Abstract

Before the deregulation of Digital Subscriber Line (DSL) services by the FCC in 2005, phone companies were required to share their DSL bandwidth with independent DSL providers. However, despite the large number of independent providers that entered the market, phone companies accounted for 95.3% of all DSL subscribers in 2005. A common explanation for this is based on supply-side factors such as the costs faced by these providers to lease the telephone lines from the phone companies with whom they then had to compete with, as well as price discounts offered by the local phone companies. In this paper, we look for a demand-side explanation for this market outcome.
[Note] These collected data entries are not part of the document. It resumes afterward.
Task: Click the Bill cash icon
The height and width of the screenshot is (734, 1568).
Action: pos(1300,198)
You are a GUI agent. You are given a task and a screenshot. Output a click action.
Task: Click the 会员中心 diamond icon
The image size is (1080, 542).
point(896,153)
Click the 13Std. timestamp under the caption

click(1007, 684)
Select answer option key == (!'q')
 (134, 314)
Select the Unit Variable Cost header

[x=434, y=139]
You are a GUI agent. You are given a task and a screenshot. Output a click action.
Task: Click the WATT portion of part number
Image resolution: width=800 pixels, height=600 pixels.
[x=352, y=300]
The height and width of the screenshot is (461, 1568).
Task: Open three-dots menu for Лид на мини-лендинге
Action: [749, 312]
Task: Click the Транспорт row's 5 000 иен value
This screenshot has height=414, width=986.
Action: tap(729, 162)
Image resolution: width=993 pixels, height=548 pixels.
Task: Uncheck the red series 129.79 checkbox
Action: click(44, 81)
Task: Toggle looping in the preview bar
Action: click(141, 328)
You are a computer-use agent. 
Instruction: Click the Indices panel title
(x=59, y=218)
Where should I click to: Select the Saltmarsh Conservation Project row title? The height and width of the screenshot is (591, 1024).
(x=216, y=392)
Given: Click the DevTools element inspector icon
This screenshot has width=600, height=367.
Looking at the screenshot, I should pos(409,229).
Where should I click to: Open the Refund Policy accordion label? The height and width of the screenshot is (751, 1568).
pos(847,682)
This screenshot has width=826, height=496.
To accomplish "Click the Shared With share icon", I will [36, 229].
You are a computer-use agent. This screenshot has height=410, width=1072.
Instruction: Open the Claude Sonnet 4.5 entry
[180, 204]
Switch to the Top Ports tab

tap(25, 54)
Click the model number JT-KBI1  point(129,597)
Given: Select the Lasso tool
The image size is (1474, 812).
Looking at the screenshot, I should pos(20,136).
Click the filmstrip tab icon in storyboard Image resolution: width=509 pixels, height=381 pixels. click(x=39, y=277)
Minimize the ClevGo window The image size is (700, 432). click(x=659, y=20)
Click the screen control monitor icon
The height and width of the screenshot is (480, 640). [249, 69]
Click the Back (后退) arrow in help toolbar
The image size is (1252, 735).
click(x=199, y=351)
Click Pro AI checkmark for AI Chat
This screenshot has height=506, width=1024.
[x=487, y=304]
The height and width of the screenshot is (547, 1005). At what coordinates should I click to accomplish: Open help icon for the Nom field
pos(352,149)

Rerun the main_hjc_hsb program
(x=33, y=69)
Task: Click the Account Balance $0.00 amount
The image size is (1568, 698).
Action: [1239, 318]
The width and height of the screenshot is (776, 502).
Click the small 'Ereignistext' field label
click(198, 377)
In particular, we study the demand for home broadband Internet services to understand the factor(s) that may have contributed to the competitive advantages of phone companies in the broadband market and use household panel data for the years 2003-2005 prior to the deregulation for our empirical analysis. Given the large shares of the local phone companies, investigating choices of households within the broadband category alone might lead us to the conclusion that households have a much stronger preference for DSL provision from local phone companies - a conclusion that would have been at odds with the accolades received by independent providers for their service. Since local phone and cable companies offer bundled price discounts and the convenience of a single bill across their services, and since these services could be intrinsic substitutes or complements, we investigate the demand for broadband services in conjunction with related services such as cable television and local telephone. We find evidence of strong complementarities between consumption of broadband (cable modem and DSL) and of those related categories. The main source of such complementarities, in our data, is the convenience benefit to consumers from having a single provider for multiple services. Based on counterfactual experiments, our results also indicate that the share of phone companies on the broadband market would have been 48% smaller without complementarities stemming from such a single-provider effect, while in comparison it would have been 19% smaller if there was no price discount offered on the bundle of DSL local telephone.